Дело о бананах. Выпуск 4
Шрифт:
— Как, ты разве была в Канаде?
— Семь месяцев. Продавала сувениры в павильоне Тринидада и Тобаго. Администрации ЭКСПО требовались девушки со знанием французского и английского, а у меня ещё был испанский.
— Ну а при чём этот Люсьен?
— Он франкоканадец из Труа-Ривьер, учился в Монреальском университете. С апреля, когда открылась Всемирная выставка, стал подрабатывать на ней “велорикшей”, так мы называли ребят, которые катали посетителей на специальных пассажирских трехколесных велосипедах. По вечерам Люсьен приглашал меня на Ля-Ронд, это у них было что-то вроде Луна-парка, где допоздна работали всякие аттракционы, бары. Мы пили пиво, стреляли в тире, кружились на “чертовом колесе”, ездили в “Тоннель страха”…
— И?
— Что “и”? Разумеется, целовались — я влюбилась без памяти.
— Сколько тебе тогда было?
— Подобные вопросы задавать бестактно, мой ревнивый капитан, но я отвечу: шестнадцать. А Люсьен, к сожалению, моя первая любовь. Ты сам задел эту щекотливую и неприятную для нас обоих тему, поэтому не сиди с панихидным видом, налей ещё кофе, дай мне сигарету и слушай.

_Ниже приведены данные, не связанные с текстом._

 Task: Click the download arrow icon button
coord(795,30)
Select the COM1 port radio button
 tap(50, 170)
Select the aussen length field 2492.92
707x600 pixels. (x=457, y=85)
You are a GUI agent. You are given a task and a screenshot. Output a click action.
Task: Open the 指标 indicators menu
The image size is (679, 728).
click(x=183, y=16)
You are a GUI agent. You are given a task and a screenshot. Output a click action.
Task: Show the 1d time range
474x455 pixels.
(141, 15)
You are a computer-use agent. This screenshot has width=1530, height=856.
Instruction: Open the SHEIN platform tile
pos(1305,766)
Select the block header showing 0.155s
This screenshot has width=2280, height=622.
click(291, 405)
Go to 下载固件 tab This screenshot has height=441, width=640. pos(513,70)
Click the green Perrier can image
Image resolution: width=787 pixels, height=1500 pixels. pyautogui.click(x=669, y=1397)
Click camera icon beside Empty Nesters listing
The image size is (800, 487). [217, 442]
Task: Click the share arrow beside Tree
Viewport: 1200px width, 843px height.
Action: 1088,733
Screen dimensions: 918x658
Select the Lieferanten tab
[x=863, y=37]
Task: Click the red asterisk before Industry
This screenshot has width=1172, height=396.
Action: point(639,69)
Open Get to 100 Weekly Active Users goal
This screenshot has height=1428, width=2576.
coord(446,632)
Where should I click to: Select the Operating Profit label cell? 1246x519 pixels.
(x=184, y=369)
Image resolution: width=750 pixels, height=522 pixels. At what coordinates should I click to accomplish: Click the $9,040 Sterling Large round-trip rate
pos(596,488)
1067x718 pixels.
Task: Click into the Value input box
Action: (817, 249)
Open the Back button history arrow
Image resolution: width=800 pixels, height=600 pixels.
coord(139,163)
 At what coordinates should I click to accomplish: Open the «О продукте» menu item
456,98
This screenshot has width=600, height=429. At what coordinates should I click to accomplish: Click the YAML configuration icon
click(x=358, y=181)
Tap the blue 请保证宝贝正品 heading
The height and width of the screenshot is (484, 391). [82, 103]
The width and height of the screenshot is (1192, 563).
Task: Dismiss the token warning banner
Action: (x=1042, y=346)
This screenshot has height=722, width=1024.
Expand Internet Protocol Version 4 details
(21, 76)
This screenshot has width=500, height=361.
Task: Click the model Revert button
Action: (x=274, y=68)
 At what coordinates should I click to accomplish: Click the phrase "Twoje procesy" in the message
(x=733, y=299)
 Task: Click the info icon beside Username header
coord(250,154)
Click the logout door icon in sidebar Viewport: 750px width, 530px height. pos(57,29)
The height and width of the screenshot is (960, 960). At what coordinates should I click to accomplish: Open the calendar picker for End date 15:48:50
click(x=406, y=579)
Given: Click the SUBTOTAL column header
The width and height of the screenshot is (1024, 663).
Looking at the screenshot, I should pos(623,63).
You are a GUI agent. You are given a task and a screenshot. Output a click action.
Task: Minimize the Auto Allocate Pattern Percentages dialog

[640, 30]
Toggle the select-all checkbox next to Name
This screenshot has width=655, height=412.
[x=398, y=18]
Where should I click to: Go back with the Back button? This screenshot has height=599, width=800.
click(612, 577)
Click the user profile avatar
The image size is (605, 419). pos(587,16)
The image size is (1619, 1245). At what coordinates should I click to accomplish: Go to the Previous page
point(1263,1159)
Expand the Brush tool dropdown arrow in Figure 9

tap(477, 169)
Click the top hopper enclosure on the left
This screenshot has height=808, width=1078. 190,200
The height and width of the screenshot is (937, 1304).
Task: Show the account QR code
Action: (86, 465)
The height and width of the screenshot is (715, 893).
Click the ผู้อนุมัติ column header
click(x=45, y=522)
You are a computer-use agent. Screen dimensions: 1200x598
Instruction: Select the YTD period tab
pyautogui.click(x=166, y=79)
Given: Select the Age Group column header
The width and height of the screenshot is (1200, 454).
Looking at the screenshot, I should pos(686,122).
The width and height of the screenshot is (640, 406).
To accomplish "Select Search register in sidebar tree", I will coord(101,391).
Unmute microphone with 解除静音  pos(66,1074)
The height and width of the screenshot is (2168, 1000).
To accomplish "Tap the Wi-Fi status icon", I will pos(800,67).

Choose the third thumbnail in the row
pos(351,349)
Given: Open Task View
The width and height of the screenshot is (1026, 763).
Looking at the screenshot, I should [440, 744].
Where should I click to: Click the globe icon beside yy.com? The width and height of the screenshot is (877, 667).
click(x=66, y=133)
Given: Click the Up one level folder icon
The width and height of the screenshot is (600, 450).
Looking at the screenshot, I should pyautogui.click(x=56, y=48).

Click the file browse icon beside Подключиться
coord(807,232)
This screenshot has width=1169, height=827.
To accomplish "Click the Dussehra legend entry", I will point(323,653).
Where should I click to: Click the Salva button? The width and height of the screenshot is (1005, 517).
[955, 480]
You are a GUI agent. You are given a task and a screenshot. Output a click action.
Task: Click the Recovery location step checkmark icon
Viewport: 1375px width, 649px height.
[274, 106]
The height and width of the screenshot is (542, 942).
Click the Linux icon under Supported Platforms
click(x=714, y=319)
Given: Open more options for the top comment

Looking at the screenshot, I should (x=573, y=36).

Клодин происходила из знатного рода виконтов д'Амбруаз, которые верой и правдой служили королевской короне. Её дальние предки первыми
Морис-Матье, урожденный д'Амбруаз, обладатель солидного состояния, в годы второй мировой войны сражался в рядах армии генерала де Голля, куда пошел добровольцем. Освобождал Париж, был ранен, получил орден Почетного легиона и осенью сорок пятого, обласканный славой, вернулся на родную Мартинику. Он ловко повел дела, приумножив свой капитал. Женился. Стал уважаемым на острове гражданином и даже однажды избирался от этой заморской территории Франции депутатом Национального собрания Пятой республики. 3 февраля 1951 года у него родилась дочь, которую нарекли Клодин — в честь прапрапрабабушки. Девочка, единственный и поздний ребенок в почтенном семействе д'Амбруазов, росла в неге и холе, не зная отказа ни в чём. В пятнадцать лет она закончила привилегированную католическую школу в Форт-де-Франсе, и родители стали подумывать, не отправить ли Клодин для дальнейшего обучения к тётке в Париж, когда девушка заявила, что всё решено и она едет в Монреаль, чтобы работать на ЭКСПО-67. “В такую даль? Одна?” — всплеснула руками мама. “Никогда!” — вышел из себя отец. “Но, папочка, это же так интересно! Посмотри, что пишет газета: “…миллионы туристов из разных стран посетят Всемирную выставку, нашу планету в миниатюре…” И это совсем недалеко. Собирались же вы послать меня одну в Париж!” — сказала дочь. “Положим, не одну, сюда бы приехала тетка Жанна, и там за тобой был бы глаз да глаз, — отбивался боевой Морис-Матье, но в конце концов сдался: — Вот чек на полторы тысячи долларов. Хватит на билет и на первое время. Дальше поступай как знаешь — живи на свой заработок”. “Па-а-а-а-пуля!!! Ты самый лучший из всех пап в мире! Когда я вернусь домой…”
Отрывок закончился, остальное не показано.